Species of king crab

The Puget Sound king crab (Echidnocerus cibarius), is a species of king crab which inhabits the oceans of the Pacific coast of North America from Alaska to central California. Adults are orange, red and purple in color, while juveniles are either mostly orange or have small blotches of red and purple. They can be recognized by their blunt bumps on their carapace. Puget Sound king crabs are larger than the similar brown box crab, with an average size of 6–10 in.

==Description==

The Puget Sound king crab, which has the scientific name Echidnocerus cibarius, is an uncommon species of crab with distinct features that can be found on the West Coast of the United States; from Alaska to Central California. Juvenile Puget Sound king crabs are primarily orange with some patches of red and purple. As they grow into adulthood, the E. cibarius form a more mixed shell color of red, orange, and purple. They can also grow to be an average size of 6–10 in, with a carapace, or the dorsal side of the exoskeleton, growing upwards of 12 in wide.
This makes the Puget Sound king crab one of the largest crabs on the West Coast of the United States and yet it is still one of the hardest crab species to find. Another important characteristic of E. cibarius is the blunt, rounded bumps you will find all over them. Not only is this a necessary physiological trait that helps conceal the species in the subtidal, but the bumps also distinguish it from other closely related species, such as the brown box crab, Lopholithodes foraminatus, which has spinelike protrusions that are much sharper than the bumps on the Puget Sound king crab.
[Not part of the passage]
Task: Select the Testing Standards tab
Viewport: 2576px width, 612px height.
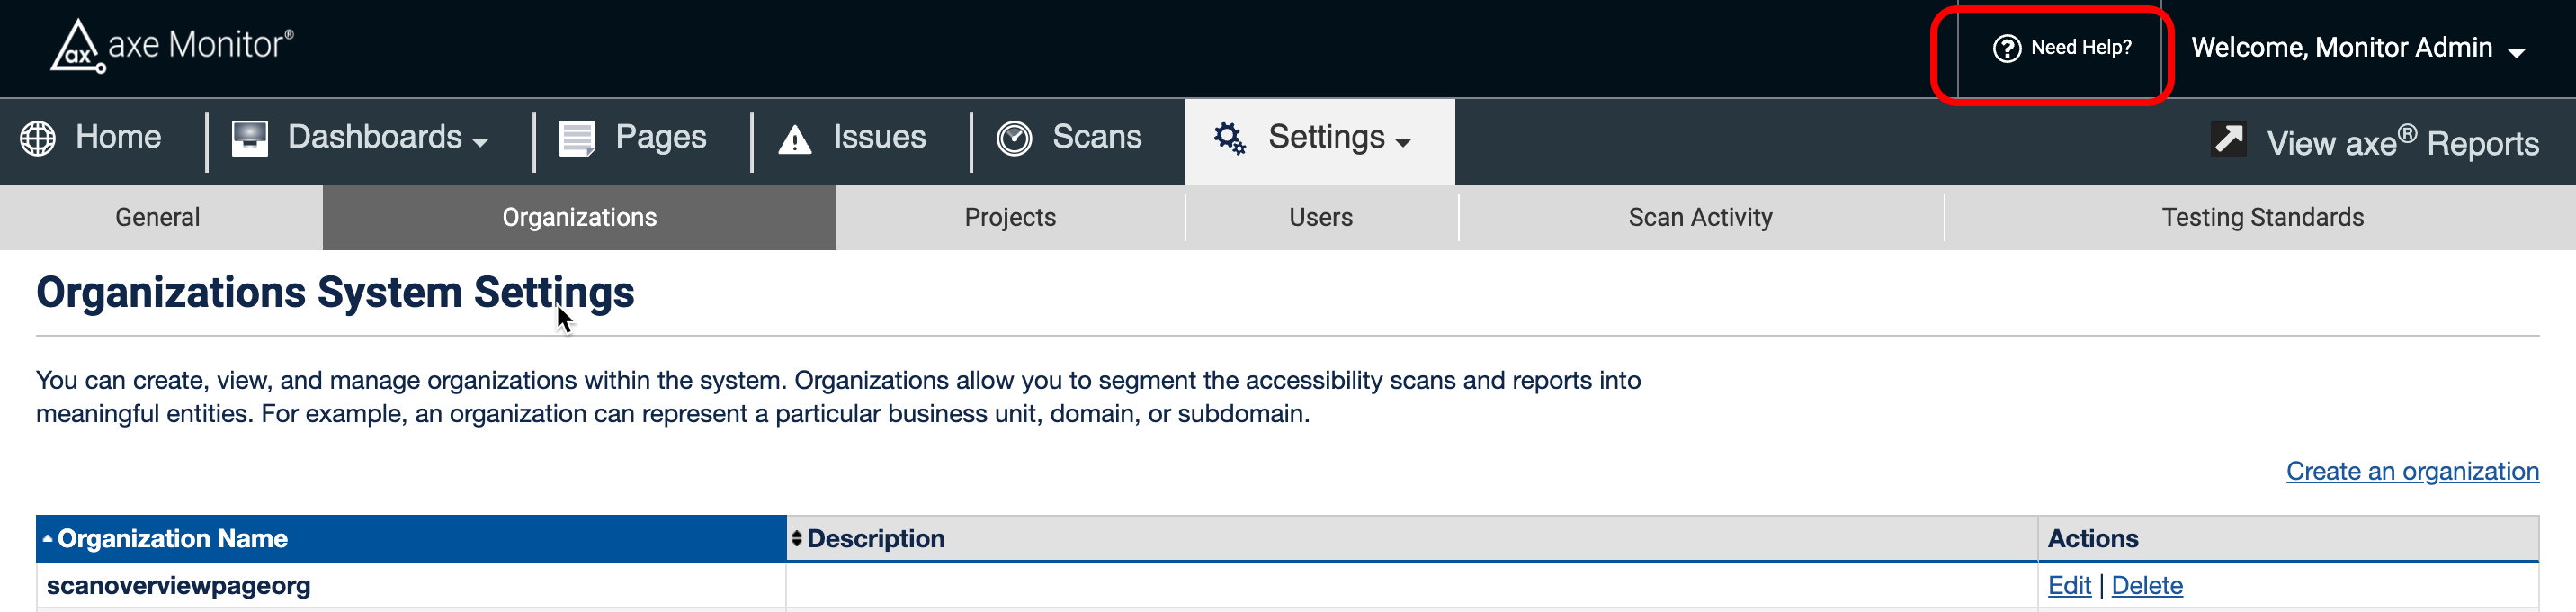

==Distribution and habitat==

E. cibarius is distributed along the Pacific Coast of the United States and has moved, as observed, from as far as Montague Island, Alaska to Monterey, California. In these regions, the Puget Sound king crab lives in close proximity to many other closely related species, such as the Alaskan king crab. In these areas, E. cibarius are known to be found anywhere between the subtidal to depths of about 140 m. They mostly take up rocky areas where they can easily maneuver around and hide themselves from physical and ecological factors such as strong currents and drag that could rip other organisms away. Juvenile Puget Sound king crabs are more likely to be found under rocks at low tide in order to avoid heat stress. This makes them easier to find compared to adult Puget Sound king crabs which spend the majority of time at lower depths where there is a higher chance of catching prey. The exception to this is during the end of winter and beginning of spring when they come up to shallow waters in order to mate and breed offspring. As of recent, E. cibarius has become less common in the Puget Sound Straight region in Washington, USA. This is due to the shoreline modifications which negatively impact nearby habitats where various species, such as the Puget Sound king crab, coexist.
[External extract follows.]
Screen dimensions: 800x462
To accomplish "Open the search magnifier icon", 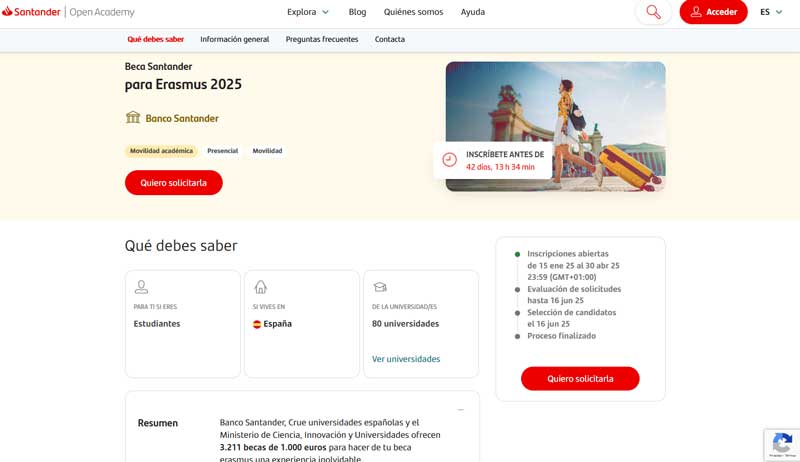I will (x=653, y=12).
==Community impact and status==

The Puget Sound king crab is known to live in the subtidal regions along coasts which means it is part of a diverse community of marine life that interact with each other to create a dynamic environment. This species is in a position where it must catch prey and avoid predators in order to survive and thrive. E. cibarius is known to consume sea urchins and other invertebrates, such as starfish and sea cucumbers. By controlling sea urchin populations, more seaweed and kelp will show up since there will be less invertebrates that consume those primary producers. In turn, the seaweeds and kelp conceal the Puget Sound king crab from its predators in the sky, such as pelicans and other birds that consume marine life. This is an example of a changing cycle within this community because a disturbance or change any species population could alter the rest of the community altogether. E. cibarius is becoming more uncommon in the areas it used to thrive in. Part of this is due to increased use of fishing nets of different sizes which the crabs get caught in and brought up. The Puget Sound king crab has been put on the protected species list by the Washington Fish and Wildlife Department which means it is not advised to catch and collect this species.

==Name==
The Puget Sound king crab was, for a long time, known as Lopholithodes mandtii. However, in 2022, it was discovered that this was a junior synonym for Echidnocerus cibarius.